Work required>
Format the items below as a Markdown table with two columns, Row and Line. Number each row and leave out any blank lines.

Material to process>

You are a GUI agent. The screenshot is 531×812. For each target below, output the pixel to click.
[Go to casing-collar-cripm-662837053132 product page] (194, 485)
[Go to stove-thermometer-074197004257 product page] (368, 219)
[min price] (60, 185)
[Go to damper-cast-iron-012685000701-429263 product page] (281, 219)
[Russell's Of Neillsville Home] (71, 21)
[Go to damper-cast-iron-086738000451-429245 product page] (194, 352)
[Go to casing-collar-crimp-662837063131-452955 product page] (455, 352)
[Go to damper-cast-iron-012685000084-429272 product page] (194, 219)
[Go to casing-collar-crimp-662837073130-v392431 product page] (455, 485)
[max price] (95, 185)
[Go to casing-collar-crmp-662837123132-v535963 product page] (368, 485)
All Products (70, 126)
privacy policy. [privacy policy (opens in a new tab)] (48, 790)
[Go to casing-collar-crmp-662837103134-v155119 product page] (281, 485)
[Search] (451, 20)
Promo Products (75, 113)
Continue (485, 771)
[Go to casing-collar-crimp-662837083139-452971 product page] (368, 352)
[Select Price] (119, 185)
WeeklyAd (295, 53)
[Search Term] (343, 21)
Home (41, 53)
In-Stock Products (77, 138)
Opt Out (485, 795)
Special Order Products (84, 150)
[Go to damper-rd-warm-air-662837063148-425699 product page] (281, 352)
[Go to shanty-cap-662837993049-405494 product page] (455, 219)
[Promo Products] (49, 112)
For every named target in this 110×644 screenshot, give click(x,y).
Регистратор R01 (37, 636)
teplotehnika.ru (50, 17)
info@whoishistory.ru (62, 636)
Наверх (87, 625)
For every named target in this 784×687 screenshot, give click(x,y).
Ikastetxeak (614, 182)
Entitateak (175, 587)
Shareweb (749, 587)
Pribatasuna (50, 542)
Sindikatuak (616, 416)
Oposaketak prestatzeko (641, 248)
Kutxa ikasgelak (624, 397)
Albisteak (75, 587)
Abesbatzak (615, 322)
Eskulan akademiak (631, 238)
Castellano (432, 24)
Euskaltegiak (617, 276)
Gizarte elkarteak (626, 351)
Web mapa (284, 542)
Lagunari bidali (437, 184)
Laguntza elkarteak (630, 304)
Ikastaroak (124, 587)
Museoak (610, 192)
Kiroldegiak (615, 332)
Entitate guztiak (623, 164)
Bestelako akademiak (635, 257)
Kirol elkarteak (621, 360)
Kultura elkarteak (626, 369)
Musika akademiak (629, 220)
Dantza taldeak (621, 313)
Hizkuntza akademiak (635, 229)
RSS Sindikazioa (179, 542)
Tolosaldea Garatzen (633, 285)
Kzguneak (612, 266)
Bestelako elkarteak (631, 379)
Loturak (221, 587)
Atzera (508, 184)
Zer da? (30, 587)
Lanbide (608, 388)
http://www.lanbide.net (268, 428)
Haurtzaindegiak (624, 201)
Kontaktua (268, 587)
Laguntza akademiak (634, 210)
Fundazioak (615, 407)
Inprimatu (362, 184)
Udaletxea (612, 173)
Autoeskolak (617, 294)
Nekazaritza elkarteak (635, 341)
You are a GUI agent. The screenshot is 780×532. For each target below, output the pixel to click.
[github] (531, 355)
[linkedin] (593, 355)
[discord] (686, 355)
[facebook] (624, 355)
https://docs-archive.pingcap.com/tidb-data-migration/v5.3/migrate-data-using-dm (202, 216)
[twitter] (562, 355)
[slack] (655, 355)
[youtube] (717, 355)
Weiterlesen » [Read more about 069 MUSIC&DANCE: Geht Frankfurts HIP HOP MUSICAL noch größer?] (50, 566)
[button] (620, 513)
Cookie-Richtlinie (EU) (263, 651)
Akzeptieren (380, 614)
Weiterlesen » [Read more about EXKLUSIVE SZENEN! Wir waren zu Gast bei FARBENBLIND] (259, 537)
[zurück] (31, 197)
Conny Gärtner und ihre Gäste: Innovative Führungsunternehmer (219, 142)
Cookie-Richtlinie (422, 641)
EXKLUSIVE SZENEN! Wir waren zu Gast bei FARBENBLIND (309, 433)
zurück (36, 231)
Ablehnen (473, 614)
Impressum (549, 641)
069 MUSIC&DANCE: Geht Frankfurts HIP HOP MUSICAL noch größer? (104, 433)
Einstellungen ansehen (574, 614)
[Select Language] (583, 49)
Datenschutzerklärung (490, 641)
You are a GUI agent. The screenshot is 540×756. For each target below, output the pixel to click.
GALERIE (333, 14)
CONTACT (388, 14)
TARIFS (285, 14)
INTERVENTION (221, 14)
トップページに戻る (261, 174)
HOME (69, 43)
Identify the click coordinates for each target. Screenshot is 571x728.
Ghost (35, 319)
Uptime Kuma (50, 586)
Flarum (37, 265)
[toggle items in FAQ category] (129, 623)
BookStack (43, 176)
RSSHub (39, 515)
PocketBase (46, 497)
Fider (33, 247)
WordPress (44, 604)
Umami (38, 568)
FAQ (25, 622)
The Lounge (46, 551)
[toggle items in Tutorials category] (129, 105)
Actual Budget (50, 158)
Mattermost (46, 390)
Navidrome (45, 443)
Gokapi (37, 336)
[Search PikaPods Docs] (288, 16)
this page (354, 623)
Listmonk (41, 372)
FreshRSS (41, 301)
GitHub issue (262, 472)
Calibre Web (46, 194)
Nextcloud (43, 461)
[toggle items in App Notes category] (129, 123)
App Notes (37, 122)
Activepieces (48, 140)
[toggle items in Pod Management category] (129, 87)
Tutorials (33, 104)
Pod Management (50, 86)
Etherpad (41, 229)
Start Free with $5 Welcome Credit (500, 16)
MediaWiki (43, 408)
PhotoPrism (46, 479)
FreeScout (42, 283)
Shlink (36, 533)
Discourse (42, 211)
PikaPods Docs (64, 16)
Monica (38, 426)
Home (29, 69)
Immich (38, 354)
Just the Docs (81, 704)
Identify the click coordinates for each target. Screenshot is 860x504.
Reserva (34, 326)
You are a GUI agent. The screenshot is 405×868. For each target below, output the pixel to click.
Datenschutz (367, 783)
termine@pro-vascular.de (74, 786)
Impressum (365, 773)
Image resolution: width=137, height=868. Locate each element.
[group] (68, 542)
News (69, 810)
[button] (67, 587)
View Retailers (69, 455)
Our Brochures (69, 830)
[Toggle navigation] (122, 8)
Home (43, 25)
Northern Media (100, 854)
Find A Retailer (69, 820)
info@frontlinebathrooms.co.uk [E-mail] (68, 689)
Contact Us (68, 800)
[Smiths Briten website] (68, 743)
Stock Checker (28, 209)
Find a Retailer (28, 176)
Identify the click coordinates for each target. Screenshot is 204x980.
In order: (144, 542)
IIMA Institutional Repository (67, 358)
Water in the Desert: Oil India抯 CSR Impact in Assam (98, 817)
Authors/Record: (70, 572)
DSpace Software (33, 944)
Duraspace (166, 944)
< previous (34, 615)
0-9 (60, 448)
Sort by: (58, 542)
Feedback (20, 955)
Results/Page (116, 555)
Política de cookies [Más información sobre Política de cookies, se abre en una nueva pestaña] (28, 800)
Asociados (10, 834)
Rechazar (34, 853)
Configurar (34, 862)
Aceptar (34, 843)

Task result>
| Row | Line |
|---|---|
| 1 | You are a GUI agent. The screenshot is 531×812. For each target below, output the pixel to click. |
| 2 | [Go to casing-collar-cripm-662837053132 product page] (194, 485) |
| 3 | [Go to stove-thermometer-074197004257 product page] (368, 219) |
| 4 | [min price] (60, 185) |
| 5 | [Go to damper-cast-iron-012685000701-429263 product page] (281, 219) |
| 6 | [Russell's Of Neillsville Home] (71, 21) |
| 7 | [Go to damper-cast-iron-086738000451-429245 product page] (194, 352) |
| 8 | [Go to casing-collar-crimp-662837063131-452955 product page] (455, 352) |
| 9 | [Go to damper-cast-iron-012685000084-429272 product page] (194, 219) |
| 10 | [Go to casing-collar-crimp-662837073130-v392431 product page] (455, 485) |
| 11 | [max price] (95, 185) |
| 12 | [Go to casing-collar-crmp-662837123132-v535963 product page] (368, 485) |
| 13 | All Products (70, 126) |
| 14 | privacy policy. [privacy policy (opens in a new tab)] (48, 790) |
| 15 | [Go to casing-collar-crmp-662837103134-v155119 product page] (281, 485) |
| 16 | [Search] (451, 20) |
| 17 | Promo Products (75, 113) |
| 18 | Continue (485, 771) |
| 19 | [Go to casing-collar-crimp-662837083139-452971 product page] (368, 352) |
| 20 | [Select Price] (119, 185) |
| 21 | WeeklyAd (295, 53) |
| 22 | [Search Term] (343, 21) |
| 23 | Home (41, 53) |
| 24 | In-Stock Products (77, 138) |
| 25 | Opt Out (485, 795) |
| 26 | Special Order Products (84, 150) |
| 27 | [Go to damper-rd-warm-air-662837063148-425699 product page] (281, 352) |
| 28 | [Go to shanty-cap-662837993049-405494 product page] (455, 219) |
| 29 | [Promo Products] (49, 112) |
| 30 | For every named target in this 110×644 screenshot, give click(x,y). |
| 31 | Регистратор R01 (37, 636) |
| 32 | teplotehnika.ru (50, 17) |
| 33 | info@whoishistory.ru (62, 636) |
| 34 | Наверх (87, 625) |
| 35 | For every named target in this 784×687 screenshot, give click(x,y). |
| 36 | Ikastetxeak (614, 182) |
| 37 | Entitateak (175, 587) |
| 38 | Shareweb (749, 587) |
| 39 | Pribatasuna (50, 542) |
| 40 | Sindikatuak (616, 416) |
| 41 | Oposaketak prestatzeko (641, 248) |
| 42 | Kutxa ikasgelak (624, 397) |
| 43 | Albisteak (75, 587) |
| 44 | Abesbatzak (615, 322) |
| 45 | Eskulan akademiak (631, 238) |
| 46 | Castellano (432, 24) |
| 47 | Euskaltegiak (617, 276) |
| 48 | Gizarte elkarteak (626, 351) |
| 49 | Web mapa (284, 542) |
| 50 | Lagunari bidali (437, 184) |
| 51 | Laguntza elkarteak (630, 304) |
| 52 | Ikastaroak (124, 587) |
| 53 | Museoak (610, 192) |
| 54 | Kiroldegiak (615, 332) |
| 55 | Entitate guztiak (623, 164) |
| 56 | Bestelako akademiak (635, 257) |
| 57 | Kirol elkarteak (621, 360) |
| 58 | Kultura elkarteak (626, 369) |
| 59 | Musika akademiak (629, 220) |
| 60 | Dantza taldeak (621, 313) |
| 61 | Hizkuntza akademiak (635, 229) |
| 62 | RSS Sindikazioa (179, 542) |
| 63 | Tolosaldea Garatzen (633, 285) |
| 64 | Kzguneak (612, 266) |
| 65 | Bestelako elkarteak (631, 379) |
| 66 | Loturak (221, 587) |
| 67 | Atzera (508, 184) |
| 68 | Zer da? (30, 587) |
| 69 | Lanbide (608, 388) |
| 70 | http://www.lanbide.net (268, 428) |
| 71 | Haurtzaindegiak (624, 201) |
| 72 | Kontaktua (268, 587) |
| 73 | Laguntza akademiak (634, 210) |
| 74 | Fundazioak (615, 407) |
| 75 | Inprimatu (362, 184) |
| 76 | Udaletxea (612, 173) |
| 77 | Autoeskolak (617, 294) |
| 78 | Nekazaritza elkarteak (635, 341) |
| 79 | You are a GUI agent. The screenshot is 780×532. For each target below, output the pixel to click. |
| 80 | [github] (531, 355) |
| 81 | [linkedin] (593, 355) |
| 82 | [discord] (686, 355) |
| 83 | [facebook] (624, 355) |
| 84 | https://docs-archive.pingcap.com/tidb-data-migration/v5.3/migrate-data-using-dm (202, 216) |
| 85 | [twitter] (562, 355) |
| 86 | [slack] (655, 355) |
| 87 | [youtube] (717, 355) |
| 88 | Weiterlesen » [Read more about 069 MUSIC&DANCE: Geht Frankfurts HIP HOP MUSICAL noch größer?] (50, 566) |
| 89 | [button] (620, 513) |
| 90 | Cookie-Richtlinie (EU) (263, 651) |
| 91 | Akzeptieren (380, 614) |
| 92 | Weiterlesen » [Read more about EXKLUSIVE SZENEN! Wir waren zu Gast bei FARBENBLIND] (259, 537) |
| 93 | [zurück] (31, 197) |
| 94 | Conny Gärtner und ihre Gäste: Innovative Führungsunternehmer (219, 142) |
| 95 | Cookie-Richtlinie (422, 641) |
| 96 | EXKLUSIVE SZENEN! Wir waren zu Gast bei FARBENBLIND (309, 433) |
| 97 | zurück (36, 231) |
| 98 | Ablehnen (473, 614) |
| 99 | Impressum (549, 641) |
| 100 | 069 MUSIC&DANCE: Geht Frankfurts HIP HOP MUSICAL noch größer? (104, 433) |
| 101 | Einstellungen ansehen (574, 614) |
| 102 | [Select Language] (583, 49) |
| 103 | Datenschutzerklärung (490, 641) |
| 104 | You are a GUI agent. The screenshot is 540×756. For each target below, output the pixel to click. |
| 105 | GALERIE (333, 14) |
| 106 | CONTACT (388, 14) |
| 107 | TARIFS (285, 14) |
| 108 | INTERVENTION (221, 14) |
| 109 | トップページに戻る (261, 174) |
| 110 | HOME (69, 43) |
| 111 | Identify the click coordinates for each target. Screenshot is 571x728. |
| 112 | Ghost (35, 319) |
| 113 | Uptime Kuma (50, 586) |
| 114 | Flarum (37, 265) |
| 115 | [toggle items in FAQ category] (129, 623) |
| 116 | BookStack (43, 176) |
| 117 | RSSHub (39, 515) |
| 118 | PocketBase (46, 497) |
| 119 | Fider (33, 247) |
| 120 | WordPress (44, 604) |
| 121 | Umami (38, 568) |
| 122 | FAQ (25, 622) |
| 123 | The Lounge (46, 551) |
| 124 | [toggle items in Tutorials category] (129, 105) |
| 125 | Actual Budget (50, 158) |
| 126 | Mattermost (46, 390) |
| 127 | Navidrome (45, 443) |
| 128 | Gokapi (37, 336) |
| 129 | [Search PikaPods Docs] (288, 16) |
| 130 | this page (354, 623) |
| 131 | Listmonk (41, 372) |
| 132 | FreshRSS (41, 301) |
| 133 | GitHub issue (262, 472) |
| 134 | Calibre Web (46, 194) |
| 135 | Nextcloud (43, 461) |
| 136 | [toggle items in App Notes category] (129, 123) |
| 137 | App Notes (37, 122) |
| 138 | Activepieces (48, 140) |
| 139 | [toggle items in Pod Management category] (129, 87) |
| 140 | Tutorials (33, 104) |
| 141 | Pod Management (50, 86) |
| 142 | Etherpad (41, 229) |
| 143 | Start Free with $5 Welcome Credit (500, 16) |
| 144 | MediaWiki (43, 408) |
| 145 | PhotoPrism (46, 479) |
| 146 | FreeScout (42, 283) |
| 147 | Shlink (36, 533) |
| 148 | Discourse (42, 211) |
| 149 | PikaPods Docs (64, 16) |
| 150 | Monica (38, 426) |
| 151 | Home (29, 69) |
| 152 | Immich (38, 354) |
| 153 | Just the Docs (81, 704) |
| 154 | Identify the click coordinates for each target. Screenshot is 860x504. |
| 155 | Reserva (34, 326) |
| 156 | You are a GUI agent. The screenshot is 405×868. For each target below, output the pixel to click. |
| 157 | Datenschutz (367, 783) |
| 158 | termine@pro-vascular.de (74, 786) |
| 159 | Impressum (365, 773) |
| 160 | Image resolution: width=137, height=868. Locate each element. |
| 161 | [group] (68, 542) |
| 162 | News (69, 810) |
| 163 | [button] (67, 587) |
| 164 | View Retailers (69, 455) |
| 165 | Our Brochures (69, 830) |
| 166 | [Toggle navigation] (122, 8) |
| 167 | Home (43, 25) |
| 168 | Northern Media (100, 854) |
| 169 | Find A Retailer (69, 820) |
| 170 | info@frontlinebathrooms.co.uk [E-mail] (68, 689) |
| 171 | Contact Us (68, 800) |
| 172 | [Smiths Briten website] (68, 743) |
| 173 | Stock Checker (28, 209) |
| 174 | Find a Retailer (28, 176) |
| 175 | Identify the click coordinates for each target. Screenshot is 204x980. |
| 176 | In order: (144, 542) |
| 177 | IIMA Institutional Repository (67, 358) |
| 178 | Water in the Desert: Oil India抯 CSR Impact in Assam (98, 817) |
| 179 | Authors/Record: (70, 572) |
| 180 | DSpace Software (33, 944) |
| 181 | Duraspace (166, 944) |
| 182 | < previous (34, 615) |
| 183 | 0-9 (60, 448) |
| 184 | Sort by: (58, 542) |
| 185 | Feedback (20, 955) |
| 186 | Results/Page (116, 555) |
| 187 | Política de cookies [Más información sobre Política de cookies, se abre en una nueva pestaña] (28, 800) |
| 188 | Asociados (10, 834) |
| 189 | Rechazar (34, 853) |
| 190 | Configurar (34, 862) |
| 191 | Aceptar (34, 843) |